= Al-Ghazal =

Andalusi Arab poet and diplomat (c. 790–864)

Abū Zakariyyāʾ Yaḥyā ibn Ḥakam al-Bakrī al-Jayyānī (c. 790–864), nicknamed al-Ghazāl ('the gazelle'), was an Andalusi Arab poet and diplomat. He undertook two important missions for the Emirate of Córdoba, the first to the Byzantine Empire in 840 and the second to the Vikings in 845.

A native of Jaén, he received the nickname al-ghazāl in his youth because he was thin and handsome. He was a Muslim who belonged to the Arab tribe of Bakr ibn Wāʾil. The 11th-century historian Ibn Ḥayyān called him "the sage of Spain" (ḥakīm al-andalus), and the 13th-century writer Ibn Diḥya devoted more space to his diplomacy than his poetry in his Melodious Compilation from the Poetry of the People of the West. Ibn Diḥya is the only source for the Viking embassy, which he claims to have read about in a now lost work by al-Ghazāl's contemporary, Tammām ibn ʿAlḳama.

In 839 or 840, the Emir ʿAbd al-Raḥmān II sent al-Ghazāl on a mission to the court of the Byzantine Emperor Theophilos. This was a follow-up to Theophilos' own embassy to Córdoba seeking an alliance against the Abbasids. Bearing a response from ʿAbd al-Raḥmān to the letter of Theophilos, al-Ghazāl and his co-ambassador Yaḥyā (called ṣāḥib al-munayqila, the man with the little clock) accompanied the Byzantine ambassador back to Constantinople. There are numerous anecdotes concerning al-Ghazāl's embassy.

Ibn Ḥayyān presents three accounts of the embassy. The first, based on al-Ghazāl's poetry and possibly on legends, is not entirely reliable. The future Michael III, an infant at the time, is portrayed as an adult. The purpose of this account is to amuse the reader. According to this account, when al-Ghazāl refused to perform the customary proskynesis, Theophilos had the doorway leading to his dais lowered so as to force the ambassador to enter on his knees. Instead, al-Ghazāl went through feet first on his back. The emperor was impressed by his cleverness. Ibn Ḥayyān's other accounts are based on the histories of Ḥasan ibn Muḥammad ibn Muffarij al-Qubbashī and ʿĪsā al-Rāzī. Al-Qubbasī shows al-Ghazāl signing a pact of friendship with the Byzantines, while al-Razī calls him an astrologer.
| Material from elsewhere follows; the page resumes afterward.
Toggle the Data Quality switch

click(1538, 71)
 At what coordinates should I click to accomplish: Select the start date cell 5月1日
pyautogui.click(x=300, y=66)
According to Ibn Diḥya, in 844 or 845 the Majūs (his name for the Vikings) launched a raid on Seville and were repulsed by ʿAbd al-Raḥmān II. Afterwards:

A Majūs ambassador came to make peace with ʿAbd al-Raḥmān, who sent al-Ghazāl on an embassy to the Majūs king, for al-Ghazāl had great presence of mind, and no door remained closed to him. Al-Ghazāl took costly presents with him on board, and sailed in his own ship along with the Majūs ship. He arrived at one of their islands, where he rested and repaired his ship. The Majūs ambassador then sailed first to announce his arrival. They sailed to where the king resided. It was a great island in the ocean, and in it were running waters and gardens. It was three days' journey from the continent. Innumerable Majūs were there, and near were many other isles, small and great inhabited by Majūs and the continent up there also belongs to them. It is a large country and it takes several days to pass through it. Majūs were then heathen, but are now Christians.

Ibn Diḥya, however, was considered unreliable in his own day. Moreover, his account contains elements that could only have entered the story in the 11th century or later: al-Ghazāl is said to have returned by way of Santiago de Compostela, an insignificant site in 845, and the Vikings converted to Christianity over a century later. It has been suggested that the entire Viking embassy story is a legend that arose from the conflation of the Byzantine embassy and the Viking raid on Seville in 844.

Ibn Diḥya quotes extensively from al-Ghazāl's poems. One in "the Arabic tradition of courtly love" describes his flirtation with the queen of the Vikings while her husband looked on.

You have to resist, Oh my heart, a love that troubles thee, and against which you defend yourself as a lion. You are in love with a Majūsiya, who never lets the sun of beauty set, and who lives at the rarely visited extremity of the world.

In another poem al-Ghazāl criticizes his nephew for playing chess, a sinful and diabolical game introduced to Córdoba in his lifetime by the musician Ziryāb.